OSAMA I AL‑DOSARY: Any questions? I know it's early but...

AUDIENCE SPEAKER: Nasser from Shatel. I have a question, I am not sure if this question is out of this session scope or not. In your example you showed three regions which were Madrid, SFO and I think Melbourne. Exactly. I am wondering what happens actually based on your destination, for example, you see packet loss from region Madrid to SFO but from region Melbourne to SFO it's fine, so what kind of decision you are going to make here because it could be the network which is congested between Madrid and SFO, not the cluster itself? So I am wondering how do you distinguish these kind of issues?

JOSE LEITAO: Like I said, this is to assist the operator in trying to narrow down where to start, for example this is a real thing, I would probably ‑‑ in how we introduce it in the presentation I would start looking at the backbone. Like it's specific to your network but, for example, for us in the beginning because now we have another system that actually narrows this down more, we have spoken publically, but like in a few years ago like this would have helped in sense of we need to start looking at the network inside of a POP or the backbone network between those two places which is, when you get to this it's monitoring is not seeing anything because you might be hitting; is having a bad day and this is not reporting in any way.

DANIEL RODRIGUEZ: If you have congestion because you have, you are reaching the top of your capacity maybe that is something that you can automate, if let's say you are seeing packet loss in the system, you fire up an alarm and you have something else that picks up that, go and see the capacity utilisation are we running at the top, then okay it's a problem derived from the lack of capacity, and not because there is an issue.

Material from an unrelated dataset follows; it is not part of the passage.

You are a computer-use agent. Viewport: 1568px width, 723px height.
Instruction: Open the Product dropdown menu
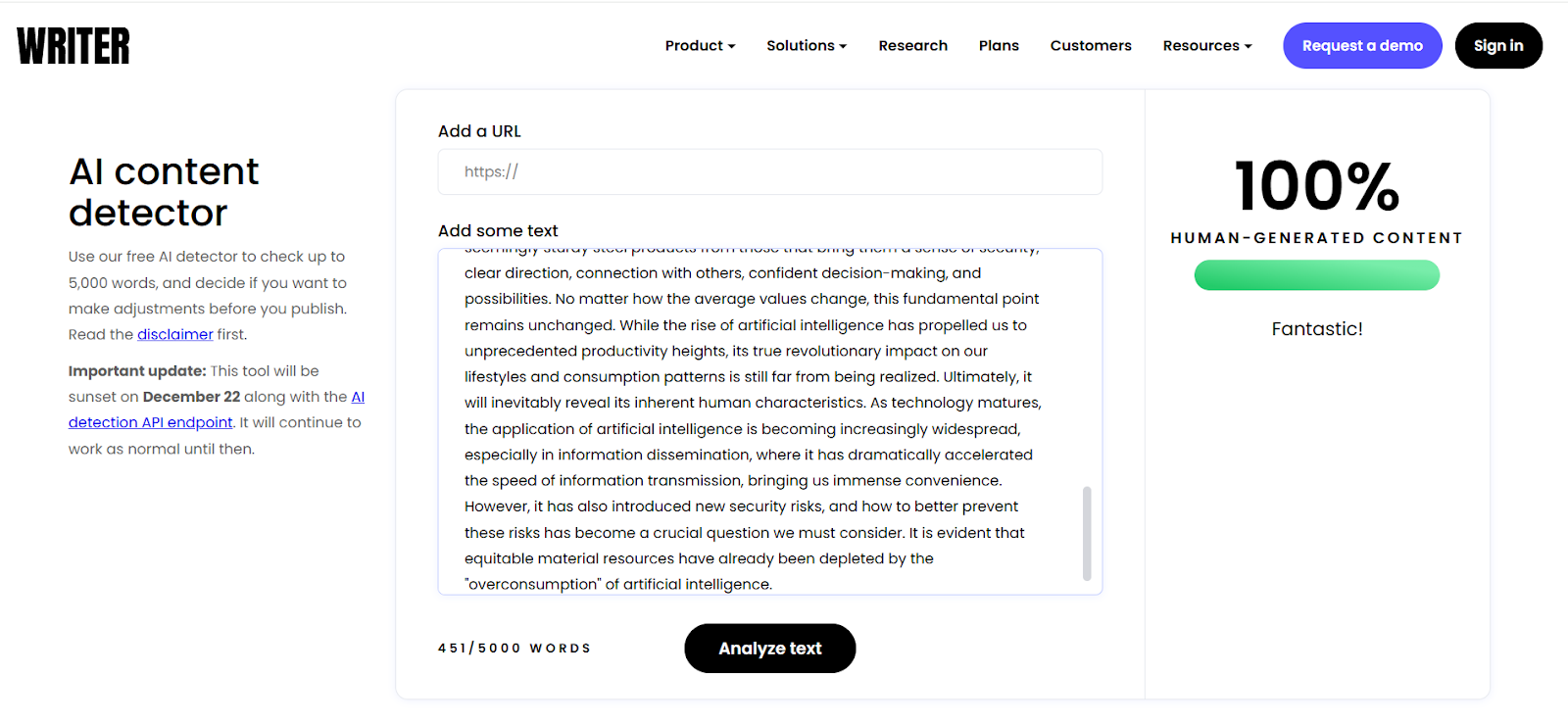(700, 45)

So this is ‑‑ this is something that allows to ‑‑ a lot of automation to be built around and you can see like a big system to measure a lot of issues on the network.

AUDIENCE SPEAKER: Exactly, this is what I am thinking, because actually you need combination of these tools to make it work, a real life scenario. Thank you.

OSAMA I AL‑DOSARY: Any other questions? We still have time. Right. Thank you.

(Applause)


Next up is Louis Poinsignon.

LOUIS POINSIGNON: Good morning everyone. I work at Cloudflare in London, I would like to thank the RIPE, the host and the sponsor for allowing me to present here. I am going to talk about network monitoring at the the scale of Cloudflare and all the things we can do with all the information we have.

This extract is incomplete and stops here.